Six months later, I've retired every NodePort and put a Traefik ingress in front of every interactive app. This is the story of why "enough" stopped being enough, and how the fix turned out to be code that was already running on the cluster.

The itch: NodePort was fine, until it wasn't

The dual-access networking from last time worked. Tailscale Subnet Router for remote access via *.svc.cluster.local, NodePort for fast local streaming. But two annoyances compounded.

Annoyance 1: NodePort is ugly. Every service meant remembering a random high port:

http://192.168.1.100:30896  # Jellyfin — was it 896 or 968?
http://192.168.1.100:30453  # Navidrome
http://192.168.1.100:30500  # Kavita

No TLS, no names, no bookmarks that survive a service redeploy. Fine for a media app you open from a TV once. Miserable for a dashboard you open ten times a day.

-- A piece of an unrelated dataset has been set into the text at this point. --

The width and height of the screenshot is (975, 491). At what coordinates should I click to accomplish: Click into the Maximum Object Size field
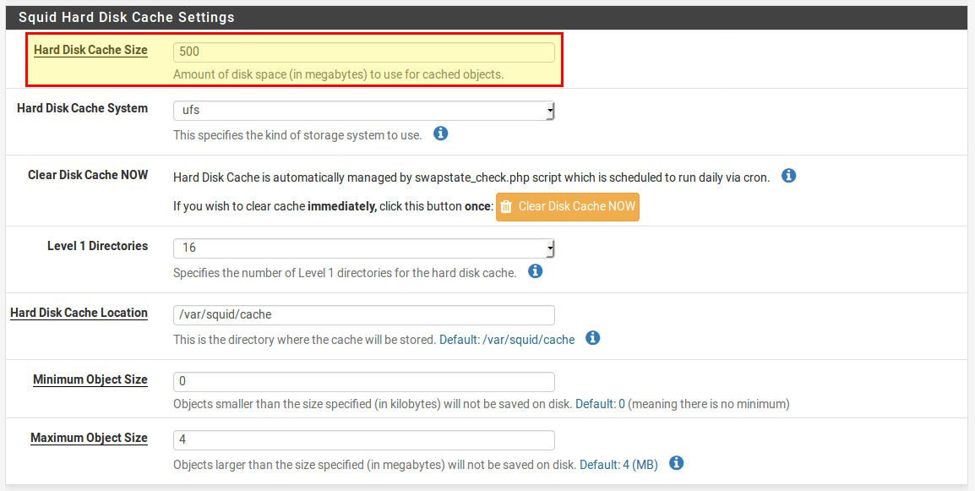(x=363, y=440)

Annoyance 2: chatty HTTP over the subnet router felt sluggish. The subnet router is great for what it is — raw TCP and low-volume admin access. But every packet to grafana.harus-infrastructure.svc.cluster.local took the router hop: client → Tailscale → subnet-router pod → CoreDNS → service. For a bulk postgres:5432 connection you never notice. For an interactive app firing dozens of little XHRs per page, that hop adds up into a spinny, laggy feel even on the same WiFi.

I wanted one thing: type grafana.h.azusachino.icu into any device on my tailnet, get a green padlock, and have it feel like localhost.

Anatomy of the slow path

Why did grafana.harus-infrastructure.svc.cluster.local feel sluggish when a raw ping to the node was ~2ms? Because both the name and the address it resolves to are virtual cluster objects that only exist inside the node — and the only way a tailnet device can reach them is by routing every packet through the single subnet-router pod.

Walk one dashboard click through the old path:

flowchart LR
  B["Browser<br/>(tailnet device)"]
  WG["WireGuard<br/>tunnel"]
  SRP["subnet-router pod<br/>single replica<br/>routes + SNATs 10.43/16<br/>into the cluster"]
  KP["kube-proxy<br/>ClusterIP → pod DNAT"]
  G["grafana pod<br/>10.42.x.y:3000"]
  CD["CoreDNS 10.43.0.10<br/>(also a ClusterIP)"]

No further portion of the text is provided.